The study also revealed a distinct correlation between the dose taken and mortality (P < 0.01). The group of individuals who died ingested a significantly greater dosage than the group of survivors did, consistent with findings from previous research [10, 17], and some studies have included it as a prognostic influencing factor or even constructed relevant models [10, 34, 35]. However, this variable was not included in the present study after analysis. Considering toxic doses did not improve the predictive effectiveness of the model. Currently, the most precise approach for determining the dosage of orally ingested poisons is the oral water method [36]. The method of operation is to prepare a bottle of mineral water (250 ml) with a diameter similar to that of the pesticide bottle, simulate the situation of taking poison, where the patient takes the same number of mouthfuls of mineral water, and estimate the dose of poison taken by the patient through the measurement of the amount of water remaining in the bottle. Nonetheless, this method may be challenging to use for certain critically ill patients because the information provided by family members may lack accuracy, and patients may also experience recall bias, leading to a more subjective assessment. Therefore, considering the number of variables, we still chose the final model without the toxic dose.

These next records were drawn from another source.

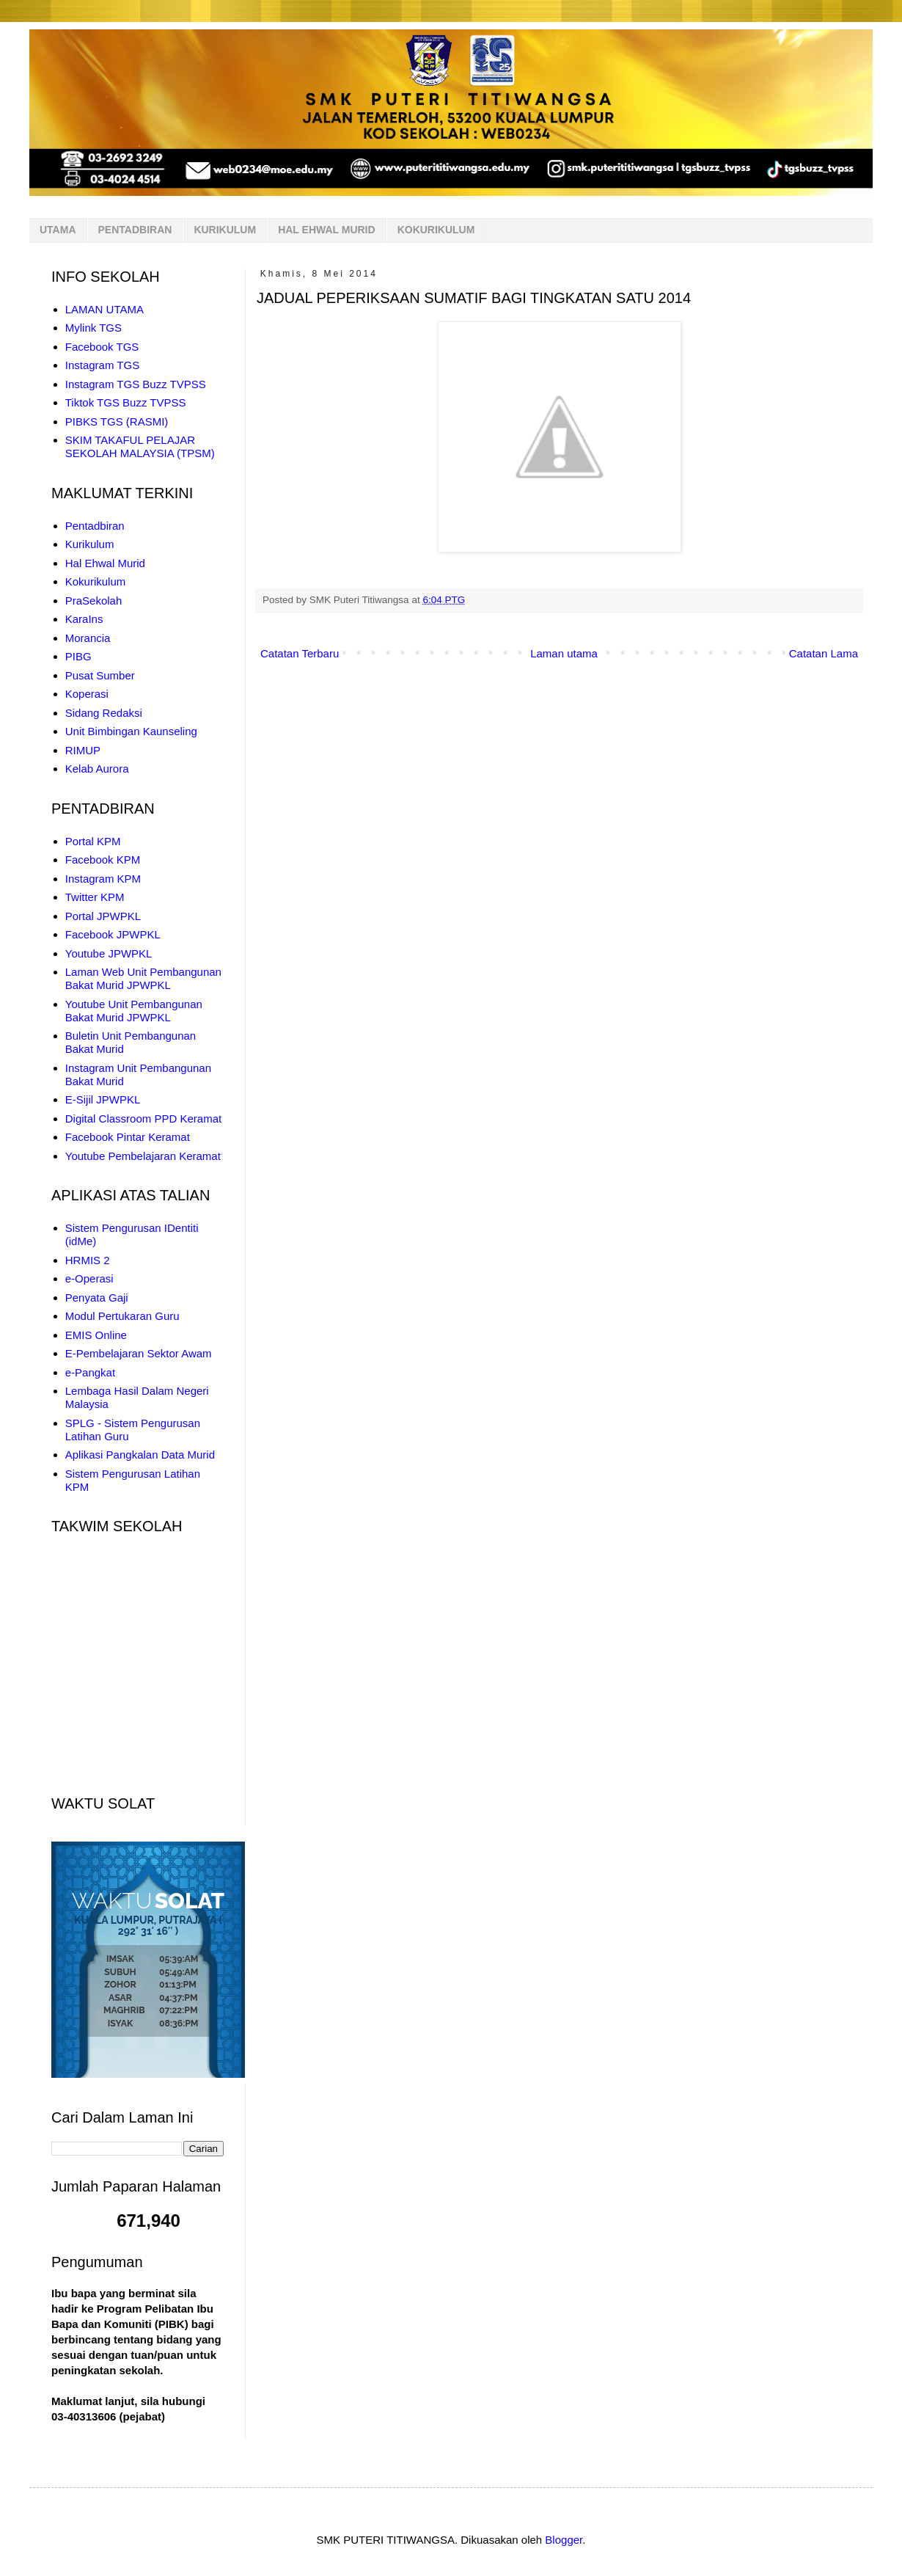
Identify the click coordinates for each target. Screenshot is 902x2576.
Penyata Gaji (96, 1297)
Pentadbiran (95, 525)
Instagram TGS (102, 365)
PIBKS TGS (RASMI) (117, 421)
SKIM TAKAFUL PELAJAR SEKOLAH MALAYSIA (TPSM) (140, 446)
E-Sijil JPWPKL (103, 1099)
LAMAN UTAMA (104, 309)
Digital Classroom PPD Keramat (143, 1118)
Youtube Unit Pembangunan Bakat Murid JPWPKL (133, 1011)
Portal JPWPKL (103, 916)
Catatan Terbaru (299, 653)
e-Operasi (89, 1278)
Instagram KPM (103, 878)
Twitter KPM (95, 897)
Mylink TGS (93, 327)
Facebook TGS (102, 346)
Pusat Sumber (100, 675)
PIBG (78, 656)
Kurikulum (89, 544)
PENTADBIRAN (135, 230)
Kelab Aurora (97, 768)
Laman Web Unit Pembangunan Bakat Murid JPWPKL (143, 978)
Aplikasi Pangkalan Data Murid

In this study, a nomogram prediction model of mortality risk in patients with acute diquat poisoning was established, combining objective indicators and patients’ status and assigning a score to each risk factor to provide the corresponding probability of mortality risk, which can rapidly identify patients with critical diquat poisoning at an early stage and assess the risk of mortality, help clinicians choose the most optimal treatment decision. If the model predicted a low risk of death for the patient, giving the current standardized treatment would improve the prognosis. Conversely, even with standardized treatment, those who are at high risk of mortality may not always improve their prognosis. Thus, economic costs and predicted values should be appropriately taken into account, and suitable steps should be taken to lessen their suffering. However, the model’s generalization and extrapolation accuracy remain to be verified since the study was not externally validated. Additionally, the study has some limitations. First, the small sample size and single-center retrospective design of this study limit the amount of data collected, which may introduce bias that affects the universality of the research results. Furthermore, despite the inclusion of many variables in this study to cover all the influencing factors as much as possible, certain specificity indicators identified in prior research, such as body mass index [37], neutrophil gelatinase-associated lipocalin [38, 39], serum toxicant concentration [33], and lactate concentration [10], were not adequately captured for various reasons. Finally, although the prediction model demonstrated a certain degree of accuracy, the initial clinical data within 24 h after admission did not fully reflect the degree of organ damage caused by DQ. Moreover, certain patients did not manifest abnormal clinical symptoms or atypical blood test results upon admission [14]. Therefore, it is necessary to monitor and observe specific indicators during follow-up, and the construction of the final prediction model requires further exploration and analysis.